** Opening Text provided block **
As a little duck, I idolized Sherlock Holmes ( who am I kidding, I still do ). I pretended I was the Master and connecting the proverbial dots I saw murder and mayhem everywhere in miniscule Orillia. One re-read mid-canon on a stormy winter's night, I admitted I would have loved Doyle's brilliance. I could never stay one step ahead of Holmes. Sick of lagging behind, I felt had I written Sherlock Holmes I would have the ultimate in first-hand knowledge. I would never need to worry about solving a mystery again.

The green eyes of envy also flash brightly when I appreciate the glory of a well-turned YA novel. Mostly because it is the genre I wish to personally dabble my creative mind in. " I wish I had been onto that!" sighs my brain: "That" usually encapsulates Anthony Horowitz, Catherine Webb for the wonderful " Horatio Lyle", Avi, Hilary McKay, Gordon Korman, Eleanor Updale.....sooo sooo many.
** Closing Text provided block **
** Opening Stored data block **
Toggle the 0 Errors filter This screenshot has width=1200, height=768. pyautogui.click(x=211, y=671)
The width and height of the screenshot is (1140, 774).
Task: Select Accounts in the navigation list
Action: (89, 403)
** Closing Stored data block **
## [Exercise prompt]
Pick up the personal essay about idolizing Sherlock Holmes and envying YA authors right after its final sentence, and keep going in the same voice.

## [Task output]
3. One book you wish had never been written:

Need you ask? The Bloody Da Vinci Code!! It has been sponging the brain cells out of many unsuspecting readers since March 2002. Hate the pulpy prose, hate the italics, hate the hyperbole, the hype... it's trash in the purest form. A bad Patterson spin-off someone misread as a piece of art. No thought, nor creed no literary spin is worthy of its atrocious acclaim. Drop this purile Blockbuster and read a real book. Or, atleast, admit it is two beach towels on the wrong side of Robert Ludlum and abashedly hide it in a book cover.

4.) One book that you'd want on a desert island:

"Villette" by Charlotte Bronte ( it is my panic-attack, calm-down book ). " A Connecticut Yankee in King Arthur's Court" by Mark Twain.... any Twain for that matter, "Prince and the Pauper" is a favourite, " anything by Martha Grimes

5.) One book that made you cry:

" I Capture the Castle" by Dodie Smith, "Night" by Elie Wiesel. I'm a friggin' sap. I cried when Lord Peter got trapped in the bell tower in Sayers' " The Nine Tailors.", "On Beulah Height" by Reginald Hill ( when Rosie Pascoe is in the hospital with meningitis... it killed me! killed me ! )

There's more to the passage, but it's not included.